Another case study implemented by the authors involved a set of information access services, which is a case study documented in Inside CORBA [Mowbray 1997c]. In this application, the fact that the government had implemented a variety of systems with similar capabilities and the end-users needed these systems to interoperate and support expanded access to information resources is examined. The application described in this book does not differ in substance from the environment required by the Fidelity Investment Managersin other words, gathering information from diverse resources in order to support important decisions. To resolve the users' needs, the authors conducted a study of existing systems that focused on the software interfaces supported through multiple technologies. By learning the details of the legacy system interfaces, new object-oriented designs could be formulated wherein the existing functionality was captured in a manner common across the legacy system environment. By committing the new interface design to an IDL specification, other contractors could be used to help implement prototypes and forward the specifications through government standardization processes. Within two years, the interoperability concept evolved from ground zero to working software including a formal test sweep that assured conformance between multiple implementations of the specification.

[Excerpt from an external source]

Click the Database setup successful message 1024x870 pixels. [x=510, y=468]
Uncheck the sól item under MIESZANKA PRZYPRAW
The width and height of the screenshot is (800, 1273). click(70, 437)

Many enterprises have the opportunity to realize these kinds of results. Because information technology in large enterprises is evolving from desktop and departmental information systems to interoperable enterprise systems, a layer of enterprise architecture that does not exist in most organizations can be implemented using distributed-object technologies in a manner that provides interoperability in a general way.
In summary, commercial organizations have realized from object technology many benefits that are directly relevant to their corporate competitive advantages. The authors' experiences in research and development show that design reuse is one of the most important concepts to apply in realizing these kinds of results. Given a proper software interface specification, software developers can relatively easily understand the specification through training processes and then proceed to implement the specification. A much more difficult problem would be to ask developers to integrate systems without this kind of guidance. In other words, reinventing a new custom interoperability link is significantly more difficult than if the developers are given a design for how the systems interoperate and simply need to implement the code to implement that capability. In the course of research and development, the authors discovered these kinds of benefits even at the smallest scales where only two or three subsystems were being integrated; as the scale of integration increased up to seven or ten or more systems, the benefits also increased.
Systems interoperability is achievable today through object technology, and these benefits are being realized in existing commercial systems and in system procurements in the public sector.